A lot has changed since Rushing Duck’s 2012 debut; they weren’t allowed to sell pints until the Craft New York Act of 2014 made it legal. Since then, they’ve moved across the street from their original Downtown Chester location to allow for a much bigger bar - and a 2,000 square foot courtyard. The tasting room, right next to the Chester Agricultural Center, is complete with sweeping views of the Black Dirt.
“When you come to Rushing Duck, we have 20 beers on tap and they’re all different. They’re everything from sours, to lagers, to IPAs, to malty beers,” said Cavanaugh.
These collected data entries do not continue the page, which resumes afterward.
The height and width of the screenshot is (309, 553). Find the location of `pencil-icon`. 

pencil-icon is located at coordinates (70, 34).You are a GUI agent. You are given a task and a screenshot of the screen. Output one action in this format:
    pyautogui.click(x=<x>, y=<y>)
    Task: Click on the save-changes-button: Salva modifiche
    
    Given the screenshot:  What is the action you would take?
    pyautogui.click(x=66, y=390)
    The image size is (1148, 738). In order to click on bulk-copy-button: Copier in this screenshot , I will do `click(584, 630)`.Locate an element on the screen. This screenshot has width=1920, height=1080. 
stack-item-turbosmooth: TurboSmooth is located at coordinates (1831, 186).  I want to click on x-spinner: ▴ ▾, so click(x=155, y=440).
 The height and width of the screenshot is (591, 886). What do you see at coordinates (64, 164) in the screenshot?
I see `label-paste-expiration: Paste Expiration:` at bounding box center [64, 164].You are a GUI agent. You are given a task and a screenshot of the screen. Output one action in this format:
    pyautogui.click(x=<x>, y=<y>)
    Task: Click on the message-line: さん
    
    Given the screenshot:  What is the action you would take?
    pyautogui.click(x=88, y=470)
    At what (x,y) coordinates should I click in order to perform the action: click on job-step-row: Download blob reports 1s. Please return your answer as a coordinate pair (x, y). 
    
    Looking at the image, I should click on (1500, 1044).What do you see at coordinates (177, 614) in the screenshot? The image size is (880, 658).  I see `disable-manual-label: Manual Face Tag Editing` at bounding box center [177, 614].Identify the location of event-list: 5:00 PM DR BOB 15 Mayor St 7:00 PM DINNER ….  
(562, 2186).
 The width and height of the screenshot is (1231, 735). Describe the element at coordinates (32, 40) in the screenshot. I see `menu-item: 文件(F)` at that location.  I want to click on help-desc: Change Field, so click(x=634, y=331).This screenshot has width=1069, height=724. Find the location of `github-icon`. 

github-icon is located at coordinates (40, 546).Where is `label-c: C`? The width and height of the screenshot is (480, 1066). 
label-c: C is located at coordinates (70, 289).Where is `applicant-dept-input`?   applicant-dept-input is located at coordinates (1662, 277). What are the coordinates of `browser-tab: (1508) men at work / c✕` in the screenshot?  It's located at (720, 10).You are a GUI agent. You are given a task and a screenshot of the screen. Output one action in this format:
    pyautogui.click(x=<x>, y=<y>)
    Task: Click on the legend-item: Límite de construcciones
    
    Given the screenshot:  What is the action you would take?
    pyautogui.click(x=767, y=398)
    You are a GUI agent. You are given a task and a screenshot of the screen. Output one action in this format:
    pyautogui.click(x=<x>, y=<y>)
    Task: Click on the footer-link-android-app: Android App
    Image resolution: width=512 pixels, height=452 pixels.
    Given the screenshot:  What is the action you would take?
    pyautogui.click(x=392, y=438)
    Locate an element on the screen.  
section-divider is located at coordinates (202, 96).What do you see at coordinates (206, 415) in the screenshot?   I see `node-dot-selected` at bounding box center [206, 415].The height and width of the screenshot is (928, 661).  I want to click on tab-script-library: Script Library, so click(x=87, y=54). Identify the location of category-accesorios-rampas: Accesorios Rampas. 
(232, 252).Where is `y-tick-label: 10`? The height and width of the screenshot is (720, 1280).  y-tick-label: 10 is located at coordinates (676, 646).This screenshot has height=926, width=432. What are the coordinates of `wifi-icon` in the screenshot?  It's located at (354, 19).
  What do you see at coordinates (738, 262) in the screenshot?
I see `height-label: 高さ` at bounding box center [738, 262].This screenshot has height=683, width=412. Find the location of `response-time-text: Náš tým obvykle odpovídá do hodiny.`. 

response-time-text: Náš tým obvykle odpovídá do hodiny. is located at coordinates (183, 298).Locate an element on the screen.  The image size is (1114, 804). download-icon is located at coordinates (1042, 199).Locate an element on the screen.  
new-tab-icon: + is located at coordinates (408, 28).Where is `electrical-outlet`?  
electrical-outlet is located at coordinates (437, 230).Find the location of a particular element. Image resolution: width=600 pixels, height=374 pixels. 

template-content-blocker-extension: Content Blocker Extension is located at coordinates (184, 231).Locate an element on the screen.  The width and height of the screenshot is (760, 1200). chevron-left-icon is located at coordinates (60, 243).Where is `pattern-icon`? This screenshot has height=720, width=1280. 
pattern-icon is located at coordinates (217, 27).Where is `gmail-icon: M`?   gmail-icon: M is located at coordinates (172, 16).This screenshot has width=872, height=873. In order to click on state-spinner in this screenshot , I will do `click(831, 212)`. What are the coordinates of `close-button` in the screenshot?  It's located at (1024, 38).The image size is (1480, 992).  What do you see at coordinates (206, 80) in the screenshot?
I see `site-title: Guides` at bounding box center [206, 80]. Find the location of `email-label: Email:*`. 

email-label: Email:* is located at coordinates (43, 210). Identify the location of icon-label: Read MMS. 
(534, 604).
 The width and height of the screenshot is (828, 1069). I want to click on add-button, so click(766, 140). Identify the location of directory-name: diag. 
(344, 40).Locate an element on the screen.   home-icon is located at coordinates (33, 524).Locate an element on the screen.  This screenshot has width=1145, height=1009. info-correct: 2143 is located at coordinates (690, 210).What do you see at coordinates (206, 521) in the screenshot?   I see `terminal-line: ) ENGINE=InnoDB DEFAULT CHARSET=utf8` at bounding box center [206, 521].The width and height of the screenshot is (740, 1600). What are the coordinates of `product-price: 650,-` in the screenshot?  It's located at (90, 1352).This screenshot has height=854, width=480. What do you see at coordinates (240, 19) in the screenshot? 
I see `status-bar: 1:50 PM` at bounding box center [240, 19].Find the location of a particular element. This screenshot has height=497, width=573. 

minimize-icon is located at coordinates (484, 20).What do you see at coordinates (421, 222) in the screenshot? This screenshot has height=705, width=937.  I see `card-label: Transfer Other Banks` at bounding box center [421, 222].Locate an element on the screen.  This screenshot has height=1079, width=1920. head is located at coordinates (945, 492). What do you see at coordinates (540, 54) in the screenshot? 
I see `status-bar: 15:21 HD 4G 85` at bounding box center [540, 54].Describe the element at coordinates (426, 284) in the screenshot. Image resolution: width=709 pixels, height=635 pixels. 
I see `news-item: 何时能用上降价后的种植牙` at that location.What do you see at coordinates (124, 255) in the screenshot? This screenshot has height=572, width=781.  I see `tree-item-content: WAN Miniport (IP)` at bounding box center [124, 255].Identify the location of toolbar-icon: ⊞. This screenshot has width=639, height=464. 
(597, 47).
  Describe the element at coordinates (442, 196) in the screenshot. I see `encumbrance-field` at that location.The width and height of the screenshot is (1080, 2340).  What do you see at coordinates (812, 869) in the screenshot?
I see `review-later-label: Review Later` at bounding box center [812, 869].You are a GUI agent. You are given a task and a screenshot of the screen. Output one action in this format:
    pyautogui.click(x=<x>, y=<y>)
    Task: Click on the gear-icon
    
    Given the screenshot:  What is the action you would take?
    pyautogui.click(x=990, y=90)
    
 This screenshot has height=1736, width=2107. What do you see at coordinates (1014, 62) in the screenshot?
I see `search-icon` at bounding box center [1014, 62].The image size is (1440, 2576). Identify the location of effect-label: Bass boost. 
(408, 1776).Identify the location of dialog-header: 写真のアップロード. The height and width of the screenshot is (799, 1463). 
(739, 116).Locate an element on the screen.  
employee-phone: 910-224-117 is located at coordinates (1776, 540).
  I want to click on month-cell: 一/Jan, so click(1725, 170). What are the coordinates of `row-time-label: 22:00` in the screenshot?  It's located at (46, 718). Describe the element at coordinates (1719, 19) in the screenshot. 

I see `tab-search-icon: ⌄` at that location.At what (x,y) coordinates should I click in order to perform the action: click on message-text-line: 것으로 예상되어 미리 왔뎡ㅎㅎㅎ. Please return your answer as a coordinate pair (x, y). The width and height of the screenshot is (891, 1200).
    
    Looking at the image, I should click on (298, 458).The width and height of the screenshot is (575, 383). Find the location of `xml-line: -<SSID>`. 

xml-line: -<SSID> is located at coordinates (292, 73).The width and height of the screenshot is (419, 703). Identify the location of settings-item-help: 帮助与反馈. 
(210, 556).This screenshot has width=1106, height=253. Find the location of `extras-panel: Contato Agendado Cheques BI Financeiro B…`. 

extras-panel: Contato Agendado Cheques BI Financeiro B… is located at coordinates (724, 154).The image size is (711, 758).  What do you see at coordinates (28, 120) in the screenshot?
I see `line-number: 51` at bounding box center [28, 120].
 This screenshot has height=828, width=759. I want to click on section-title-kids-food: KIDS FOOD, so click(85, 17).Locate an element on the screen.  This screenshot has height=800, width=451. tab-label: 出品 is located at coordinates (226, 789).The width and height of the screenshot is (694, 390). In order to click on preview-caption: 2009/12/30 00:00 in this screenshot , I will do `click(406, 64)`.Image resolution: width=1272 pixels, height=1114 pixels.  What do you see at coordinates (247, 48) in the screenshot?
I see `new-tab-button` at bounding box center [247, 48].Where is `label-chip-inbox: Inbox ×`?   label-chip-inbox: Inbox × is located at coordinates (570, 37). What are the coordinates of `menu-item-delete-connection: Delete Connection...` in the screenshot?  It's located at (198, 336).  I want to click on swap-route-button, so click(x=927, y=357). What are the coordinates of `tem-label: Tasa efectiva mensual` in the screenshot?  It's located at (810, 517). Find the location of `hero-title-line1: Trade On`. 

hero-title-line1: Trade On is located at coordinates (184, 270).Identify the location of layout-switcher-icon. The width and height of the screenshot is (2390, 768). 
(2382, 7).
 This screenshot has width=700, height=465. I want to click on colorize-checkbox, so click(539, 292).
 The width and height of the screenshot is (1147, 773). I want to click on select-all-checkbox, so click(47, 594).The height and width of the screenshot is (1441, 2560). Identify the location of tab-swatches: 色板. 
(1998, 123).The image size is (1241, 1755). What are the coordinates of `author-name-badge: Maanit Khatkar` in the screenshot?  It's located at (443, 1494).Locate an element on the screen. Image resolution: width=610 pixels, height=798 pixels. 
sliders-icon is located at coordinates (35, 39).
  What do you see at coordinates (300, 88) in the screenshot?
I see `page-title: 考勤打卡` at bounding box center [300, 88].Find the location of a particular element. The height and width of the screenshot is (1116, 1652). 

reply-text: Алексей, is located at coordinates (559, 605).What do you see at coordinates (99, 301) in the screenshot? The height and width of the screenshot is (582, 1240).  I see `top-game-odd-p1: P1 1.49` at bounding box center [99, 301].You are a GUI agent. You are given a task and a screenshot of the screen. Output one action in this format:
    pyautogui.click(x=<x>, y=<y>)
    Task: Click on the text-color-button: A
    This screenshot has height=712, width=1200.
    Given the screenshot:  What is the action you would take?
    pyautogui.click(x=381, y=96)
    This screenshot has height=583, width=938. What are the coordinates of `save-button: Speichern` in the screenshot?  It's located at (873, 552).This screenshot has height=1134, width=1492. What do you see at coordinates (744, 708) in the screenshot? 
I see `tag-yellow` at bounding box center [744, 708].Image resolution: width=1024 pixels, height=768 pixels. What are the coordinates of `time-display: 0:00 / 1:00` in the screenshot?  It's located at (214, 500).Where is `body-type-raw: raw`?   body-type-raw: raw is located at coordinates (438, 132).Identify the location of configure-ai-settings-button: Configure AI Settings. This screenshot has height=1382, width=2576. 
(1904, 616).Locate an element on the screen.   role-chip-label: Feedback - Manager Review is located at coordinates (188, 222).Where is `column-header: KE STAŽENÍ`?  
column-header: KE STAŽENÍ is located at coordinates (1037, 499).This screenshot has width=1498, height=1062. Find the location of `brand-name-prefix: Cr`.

But while business and space has grown, the brewery has maintained its small, family-run feel. There’s only about five staff members; Cavanaugh regularly bartends. Regulars know the employees.
Cavanaugh said she knew Rushing Duck had really become a part of the community when the pandemic hit.
“People really supported us. They ordered so much beer online. They came and picked up, even in the height of it when things were really scary,” she said. “They gave our employees tips that helped them through really, really hard times.”
The brewery’s continuing to grow, recently purchasing its own canning line. “That’ll be in the first week of October; so people will get to see our beers out on shelves more, which is really exciting,” said Cavanaugh.
In the meantime, the brewery is getting ready for fall-inspired beers, like their Oktoberfest, and some upcoming events, including the Black Dirt Beer Bash on Sept. 18, where Rushing Duck will be sampling unlimited brews alongside seven other local craft beverage producers at Sugar Loaf Performing Arts Center.